Callahan glitt lautlos wie eine Wüstenratte an den Steinen vorbei.

Die anderen vier Mann rührten sich erst, als er die Hand hob. Sie sahen ihn gegen das Feuer, das die Wagen umhüllte. Dann schob sich Callahan das letzte Stück vorwärts. Er erreichte einen der hochstehenden Steine. Sein Schatten verschmolz mit dem Stein. Mondlicht schuf eine geisterhafte Stimmung, in der das Schnauben der Pferde das einzige Geräusch in dieser hellen Nacht war.

Blaire, der zweite Mann Callahans, starrte zu dem Steinbuckel. Dort tauchte in diesem Augenblick der Wachtposten auf.

»Ssst«, zischte er hinter Blaire. Dort lag Buddy Nelson, ein ziemlich schwergewichtiger Bursche, der eine breite Zahnlücke hatte. Stieß er den Atem mit fast verschlossenen Lippen aus, pfiff die Luft durch diese Lücke, und daran erkannte Blaire, ohne den Kopf wenden zu müssen, daß etwas mit Frankie sein mußte.

Verdammt noch mal, dachte Blaire. Wir hätten den Jungen zu Hause lassen sollen. Der verdirbt uns noch alles.

Blaire lauschte nicht mehr nach hinten. Er hörte den Posten. Seine Schritte klapperten stundenlang auf den faustgroßen Brocken. Danach war der Wächter in der Senke, und Blaire hob rasch den Kopf. In der gleichen Sekunde bewegten sich die anderen drei Männer hinter ihm. Der schwergewichtige Nelson kroch wie eine fette Schildkröte los. Sie wußten, daß der Wächter sie nicht mehr sehen konnte, wenn er in der Senke war.

»Komm schon«, zischte Nelson. Er sah sich nach Kid um. Frankie – sie nannten ihn nur Kid. – stierte ihn aus furchtsamen Augen an. Sein Gesicht war bleicher noch als das Grau der Steine unter dem Mondlicht.

»Verdammt, reiß dich zusammen, Kid, vorwärts.«

Frankie biß die Zähne aufeinander. Sie klapperten dennoch vor Furcht, und Nelson beschloß, sich mehr um den Jungen zu kümmern. Sie mußten ihn hart machen.

Der letzte Mann war Gates. Er hatte die Behendigkeit eines Wiesels, und sie nannten ihn manchmal auch »Marder«, weil er gefährlich wie eins dieser Nachttiere war.

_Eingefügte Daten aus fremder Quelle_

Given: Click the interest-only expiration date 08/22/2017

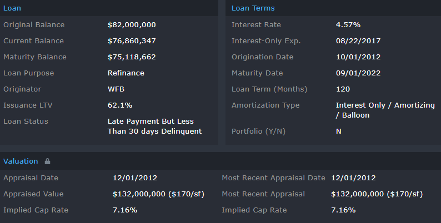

Als Gates über die Steine kroch, sah der das Nachtcamp der vier Wagen. Sie hatten vom Rabbit Ear Mountain aus die Wagen am Nachmittag fahren sehen. Es waren Wagen der Bird Company. Sie beförderten meist Verpflegung, und genau das war es, was Callahans Leute brauchten. Sie hatten sonst in Kiowa Wells eingekauft. Die Menge Vorrat aber, die sie brauchten, hatte der einzige Store in jenem Nest nicht vorrätig. Und hätten sie sie bestellt, wäre der Storekeeper mißtrauisch geworden. Sie mußten sich für drei bis vier Wochen eindecken.

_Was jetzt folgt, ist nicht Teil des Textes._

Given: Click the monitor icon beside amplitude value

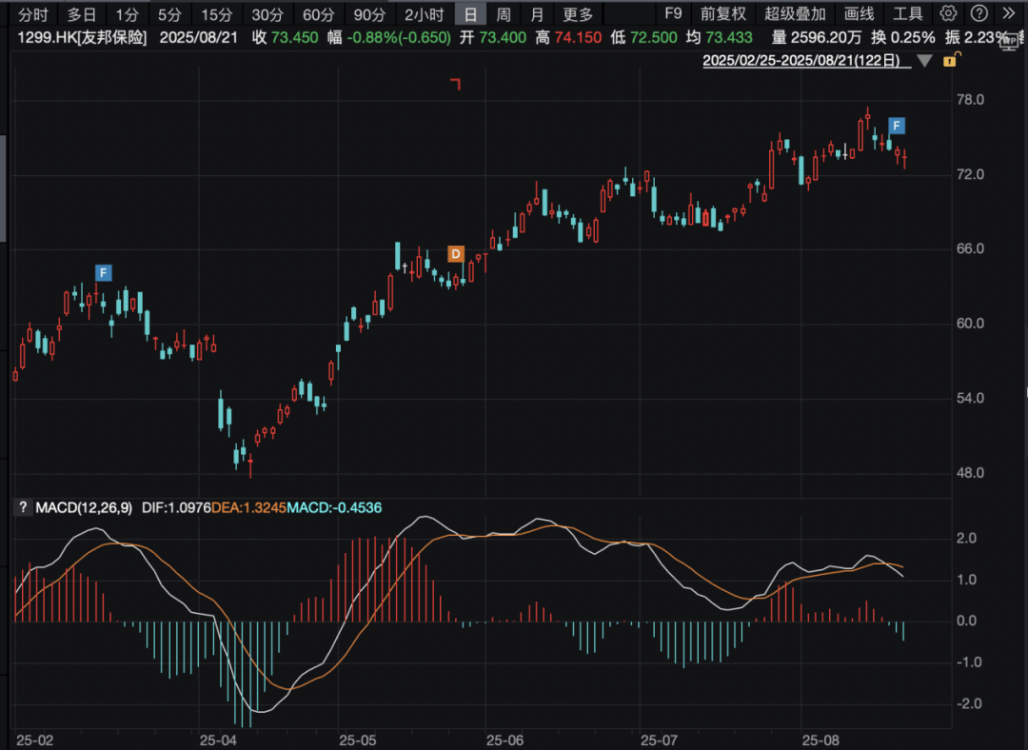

Blaire glitt auf die faustgroßen Steine zu. Er spähte nach einer Rinne, nach einem Stück Sand, weil er nicht über die Steine wollte.

Als Blaire an den Steinen lag und sich dagegenpreßte, kam auch Nelson heran.

»Buddy«, zischelte Blaire. »Vorsicht, bleib hier. Ich krieche da runter, für dich ist es zu gefährlich. Du könntest Steine ins Rollen bringen, klar?«

»Yeah«, erklärte Nelson. Sein schwerer, massiger Leib wälzte sich an die Steine. Er sah sich um und winkte dem Jungen, nun in gerader Linie, auf die anderen Steine zuzukriechen. Frankie tat es, kroch aber so ungeschickt, daß Blaire mit den Zähnen knirschte und Nelson unterdrückt fluchte. Sie atmeten beide auf, als Frankie etwa acht Schritt rechts von Nelson an den Steinen lag und kein Stein von ihm angestoßen und den schroffen Hang in den Bach hinabgekollert war.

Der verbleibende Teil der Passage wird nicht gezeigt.